- [Your assignment]
Write out, character for character, the line containing "This screenshot has width=935, height=2576." and all lines after it up to the end of the listing.

==*==

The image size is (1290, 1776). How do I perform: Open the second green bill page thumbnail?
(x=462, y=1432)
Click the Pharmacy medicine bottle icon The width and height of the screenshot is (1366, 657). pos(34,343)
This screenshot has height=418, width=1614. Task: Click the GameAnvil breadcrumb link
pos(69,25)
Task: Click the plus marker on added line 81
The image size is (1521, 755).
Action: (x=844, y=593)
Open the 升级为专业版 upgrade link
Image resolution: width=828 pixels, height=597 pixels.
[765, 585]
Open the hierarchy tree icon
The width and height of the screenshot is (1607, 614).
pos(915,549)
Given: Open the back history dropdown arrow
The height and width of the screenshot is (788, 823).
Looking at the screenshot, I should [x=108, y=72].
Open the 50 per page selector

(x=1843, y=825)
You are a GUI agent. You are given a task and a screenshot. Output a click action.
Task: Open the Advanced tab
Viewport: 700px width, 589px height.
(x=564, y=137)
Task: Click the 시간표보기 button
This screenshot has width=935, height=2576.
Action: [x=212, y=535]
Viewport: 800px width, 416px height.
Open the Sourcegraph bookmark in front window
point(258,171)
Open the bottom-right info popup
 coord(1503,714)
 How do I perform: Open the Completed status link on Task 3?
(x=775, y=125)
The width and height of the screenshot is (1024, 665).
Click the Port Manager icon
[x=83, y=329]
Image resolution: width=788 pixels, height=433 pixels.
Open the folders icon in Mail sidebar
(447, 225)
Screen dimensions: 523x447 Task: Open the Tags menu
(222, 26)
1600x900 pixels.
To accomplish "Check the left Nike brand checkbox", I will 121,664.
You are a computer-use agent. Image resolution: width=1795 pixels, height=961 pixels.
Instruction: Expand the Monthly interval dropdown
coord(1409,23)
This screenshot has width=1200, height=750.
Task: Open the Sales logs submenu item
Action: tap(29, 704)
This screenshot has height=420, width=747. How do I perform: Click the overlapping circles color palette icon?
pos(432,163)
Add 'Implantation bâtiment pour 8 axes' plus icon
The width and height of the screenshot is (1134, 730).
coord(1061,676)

==*==

- [The completed task]
This screenshot has width=935, height=2576.
Action: [x=212, y=535]
Viewport: 800px width, 416px height.
Open the Sourcegraph bookmark in front window
point(258,171)
Open the bottom-right info popup
 coord(1503,714)
 How do I perform: Open the Completed status link on Task 3?
(x=775, y=125)
The width and height of the screenshot is (1024, 665).
Click the Port Manager icon
[x=83, y=329]
Image resolution: width=788 pixels, height=433 pixels.
Open the folders icon in Mail sidebar
(447, 225)
Screen dimensions: 523x447 Task: Open the Tags menu
(222, 26)
1600x900 pixels.
To accomplish "Check the left Nike brand checkbox", I will 121,664.
You are a computer-use agent. Image resolution: width=1795 pixels, height=961 pixels.
Instruction: Expand the Monthly interval dropdown
coord(1409,23)
This screenshot has width=1200, height=750.
Task: Open the Sales logs submenu item
Action: tap(29, 704)
This screenshot has height=420, width=747. How do I perform: Click the overlapping circles color palette icon?
pos(432,163)
Add 'Implantation bâtiment pour 8 axes' plus icon
The width and height of the screenshot is (1134, 730).
coord(1061,676)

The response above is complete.